*EXTRACT TO READ*
☆ ☆ ☆ ☆
Question about the parameter "np_num" in BLIP_vqa.py

Karine-Huang / T2I-CompBench

[Neurips 2023] T2I-CompBench: A Comprehensive Benchmark for Open-world Compositional Text-to-image Generation

https://arxiv.org/pdf/2307.06350.pdf

MIT License

213 stars 7 forks source link

Question about the parameter "np_num" in BLIP_vqa.py #9

Closed TianyunYoung closed 11 months ago

TianyunYoung commented 11 months ago

Hi~ I am asking about how "np_num" is set when calculating the VQA results in Table2 and Table 4 for Color, Shape, Texture, and Complex. As the number of noun phrases is usually 2, however the default np_num is 8. Should I use a smaller np_num?

Karine-Huang commented 11 months ago

Hi!

For the categories Color, Shape, and Texture, the noun phrases in the first 80% part, are usually at 2 (follow fixed sentence template “a {adj} {noun} and a {adj} {noun}”). For the last 20% part, the prompts are constructed without predefined sentence template, and they contain more noun phrases.

In the case of the Complex category, the earlier part involves "two objects" and the later part involves "multiple objects" with potentially more noun phrases.

In this context, a larger np_num may be appropriate for the calculation. We have used np_num set to 8 for both Table 2 and Table 4.

TianyunYoung commented 11 months ago

Hi!

For the categories Color, Shape, and Texture, the noun phrases in the first 80% part, are usually at 2 (follow fixed sentence template “a {adj} {noun} and a {adj} {noun}”). For the last 20% part, the prompts are constructed without predefined sentence template, and they contain more noun phrases.

In the case of the Complex category, the earlier part involves "two objects" and the later part involves "multiple objects" with potentially more noun phrases.

In this context, a larger np_num may be appropriate for the calculation. We have used np_num set to 8 for both Table 2 and Table 4.

I get it! Thank for your response.
☆ ☆ ☆ ☆
*DATA BELOW*

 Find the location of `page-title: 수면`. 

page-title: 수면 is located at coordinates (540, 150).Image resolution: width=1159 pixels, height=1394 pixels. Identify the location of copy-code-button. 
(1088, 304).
☆ ☆ ☆ ☆
*TASK REQUIREMENTS*
(A) In the issue thread, does each statement below agree with the text? Answer yes or no for each, quoting the words that decide it.
(i) The default np_num is 8.
(ii) For Color, Shape, and Texture, the last 20% of prompts follow a fixed sentence template.
(iii) A smaller np_num was used for Table 4 than for Table 2.
(B) Rewrite the stretch of the issue thread from "https://arxiv.org/pdf/2307.06350.pdf" through "a smaller np_num?", renaming "np_num" to "num_phrases".

*TASK-BY-TASK SOLUTIONS*
(A)
(i) Yes: "however the default np_num is 8"
(ii) No: "For the last 20% part, the prompts are constructed without predefined sentence template"
(iii) No: "We have used np_num set to 8 for both Table 2 and Table 4."

(B)
https://arxiv.org/pdf/2307.06350.pdf

MIT License

213 stars 7 forks source link

Question about the parameter "num_phrases" in BLIP_vqa.py #9

Closed TianyunYoung closed 11 months ago

TianyunYoung commented 11 months ago

Hi~ I am asking about how "num_phrases" is set when calculating the VQA results in Table2 and Table 4 for Color, Shape, Texture, and Complex. As the number of noun phrases is usually 2, however the default num_phrases is 8. Should I use a smaller num_phrases?